Tradition
Imagine, being part of falling of trees, cutting trees up into firewood length, gathering up and stacking firewood, watching friends and family loading a wood stove and finally being old enough and trusted to load the stove yourself.
People talk about the tradition of heating with wood with fondness and bitterness, how great the heat feels and all the mess of handling wood and ashes. I have been around people for forty years, who heat their homes and shops with wood full time. Heating with wood is not a luxury for a lot of people, it is an affordable necessary. I have heated my home for over 20 years and again, it was out of affordability and having the experience to know that I can heat my home and shop with wood safely AND to a comfortable temperature. I own a tree company and I cut trees down for a living. I inspect trees for dead and structural issues.
I have operated old pot belly stoves all the way through a modern (box store) indoor wood furnace. It was while operating the other stoves, I realized how much wasted heat was going up the chimney and I was getting flue temperatures over 1000 degrees Fahrenheit. ALSO, all that heat was a very good way of getting chimney fires.
I knew the parts of some stoves that I liked and just improved on them. I applied for a patent back in 2010. With all the stoves that I was around, all of them were cord wood appliances. So, the first heating appliance that was built with the patented design, Dakota Stove, it is a cord wood indoor furnace. A cord wood heating appliance is the easiest to make and is one of the most convenient for customers looking for no – too little moving parts (just a fan for the furnace) and no other auger type feed systems.

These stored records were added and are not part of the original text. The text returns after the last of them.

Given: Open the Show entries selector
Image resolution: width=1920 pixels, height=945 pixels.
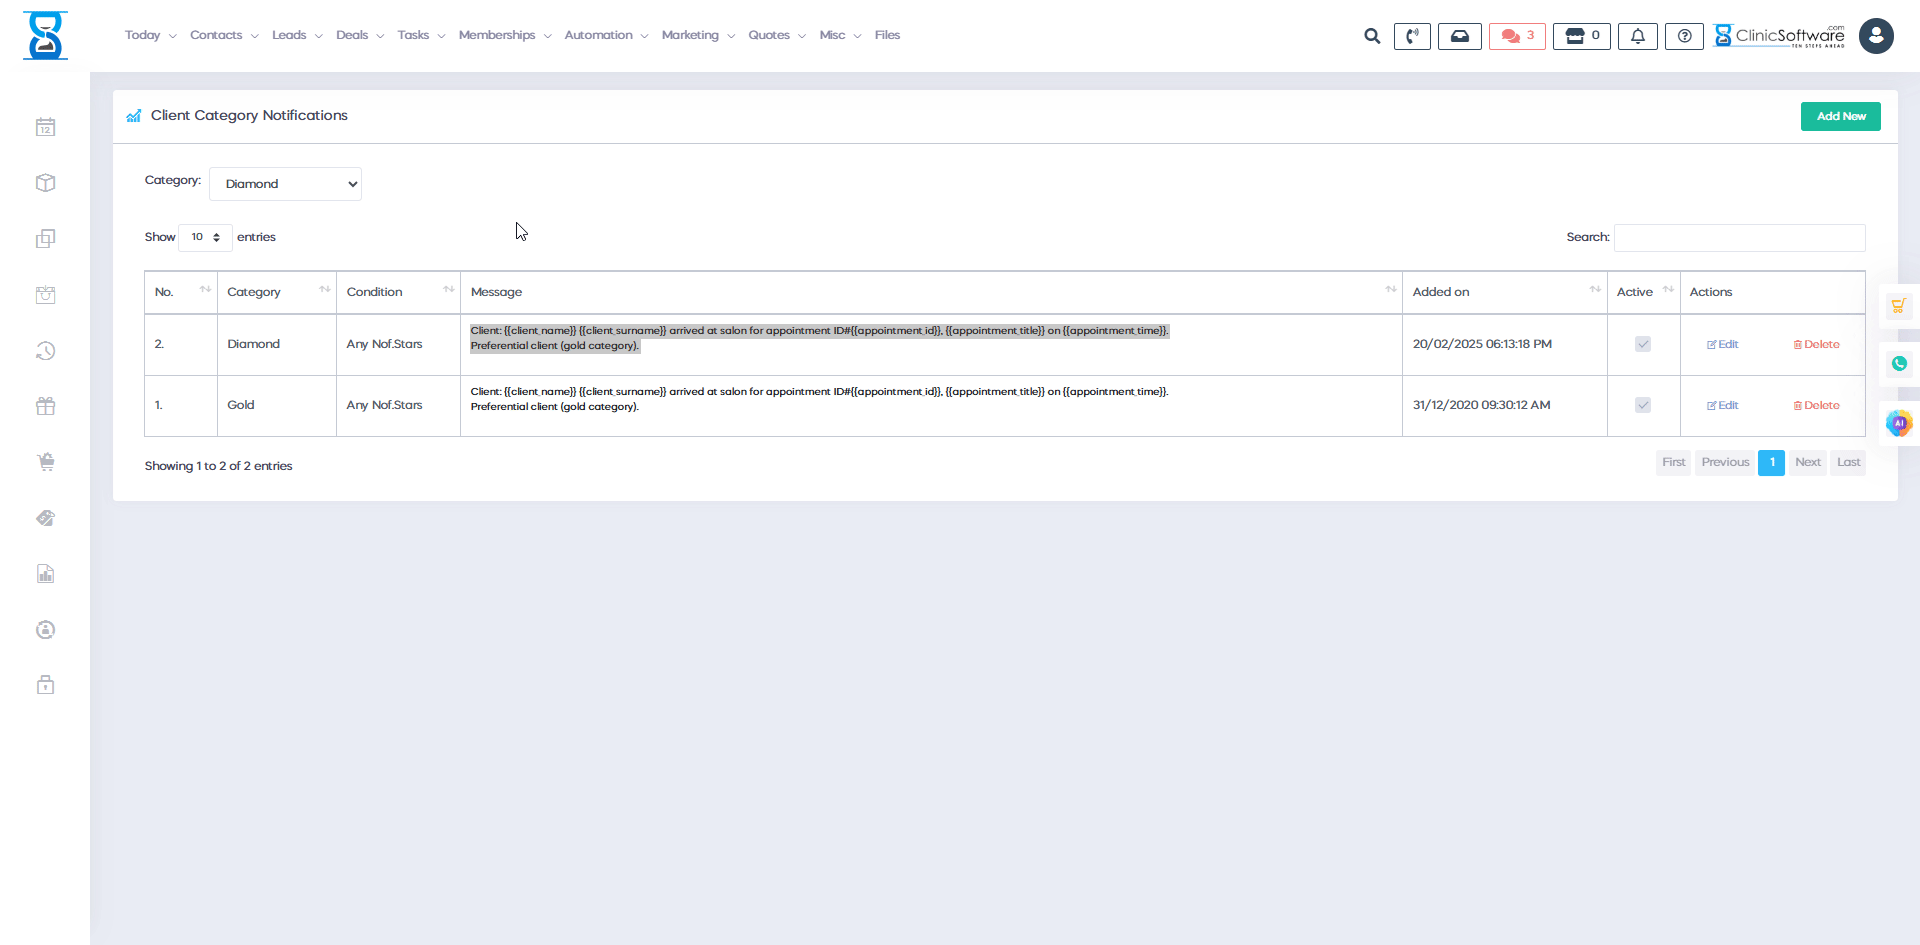Looking at the screenshot, I should click(204, 237).
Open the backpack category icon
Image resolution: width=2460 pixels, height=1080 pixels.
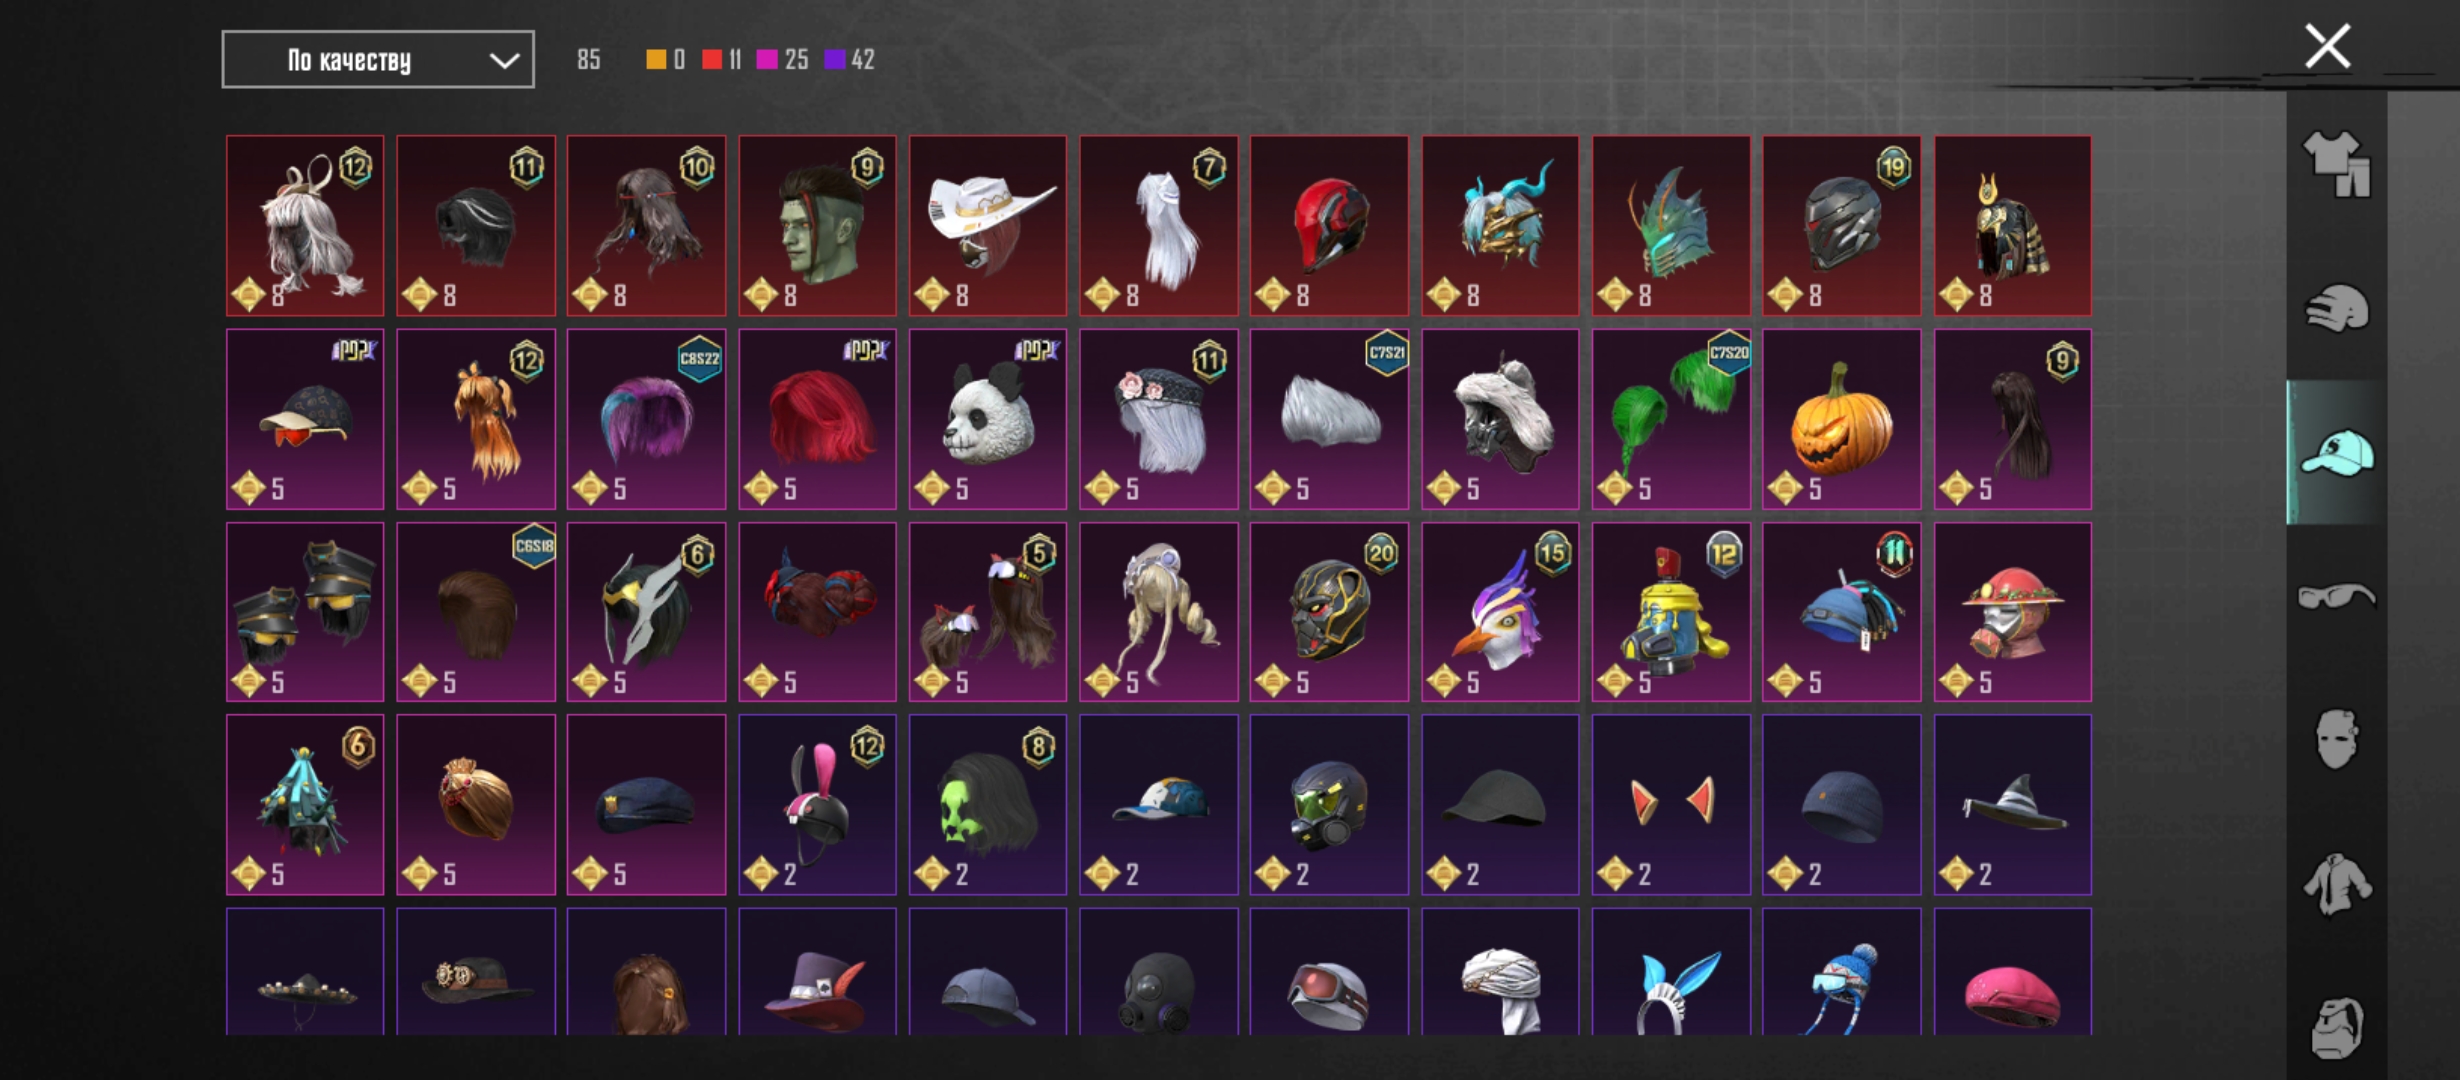click(2337, 1027)
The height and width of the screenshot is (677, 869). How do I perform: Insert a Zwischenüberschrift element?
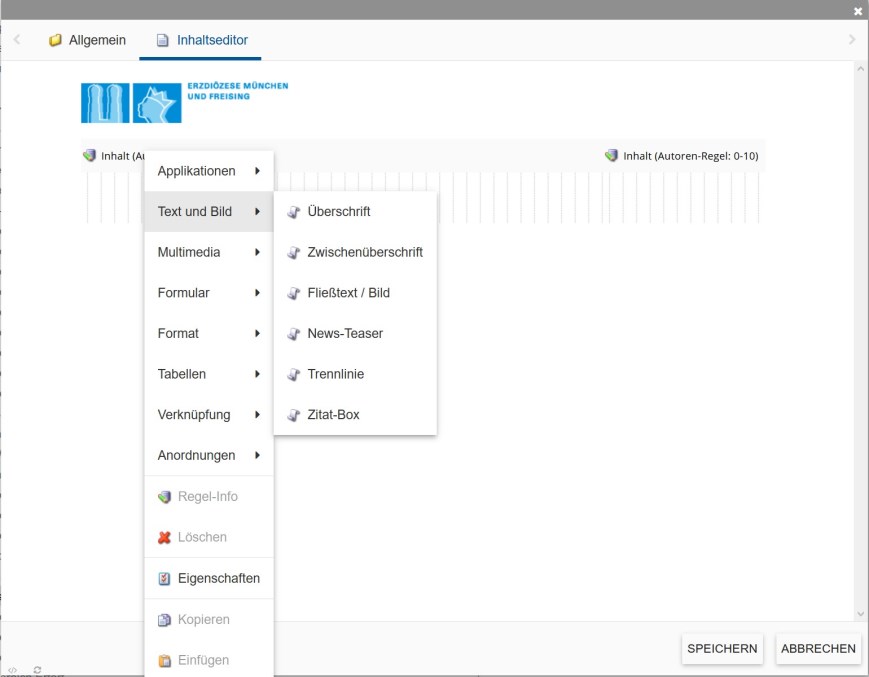(362, 252)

I own a tree company and I cut trees down for a living. I inspect trees for dead and structural issues. With all the detail to “if a tree is safe”, I started to pay attention to how different species behaved while being cut down. Some trees have a lot of moisture and other trees have little. I learned that Dakota Stove (with the patented designs) burned softer woods better than harder. A hard tree species needs more draft to burn correctly (i.e. Green Ash) and a softer tree burned longer and had more heat (i.e. Siberian Elm). And with my tree company, I sell the green ash firewood/logs and keep the elm and even cottonwood. For more than the following reason, Dakota Stove can burn what was previously poor tree species, I think that traditional stoves combustion chamber design isn’t refined enough to burn wood at a slower, more controlled rate, so woods that need a high burn rate can only be burned in a traditional stove. I have over many years heated my home and shop with bark and twigs off of trees and even scrap pine/poplar lumber. Coal and oak lumber scraps just need to much draft to burn effectively. If I can burn the same cubic foot of Oak lumber and the same volume of standing sun dried cottonwood, I will always go for the cottonwood wood, even if it weights half as much, I will get a longer burn time with more heat. Others have disagreed but more weight is not more BTU’s. I have been using my stove for more than 5 years and have experienced it and it never changes. Dakota Stove (with the patented design “Efficient Solid Fuel Burning Appliance”) operates so different than any other stove I have operated.
For additional benefit, the fan action is patented too. Stove is hot, blower/fan is on high speed, as the stove cools off the blower switches to a slower speed until it shuts off. All with no user intervention.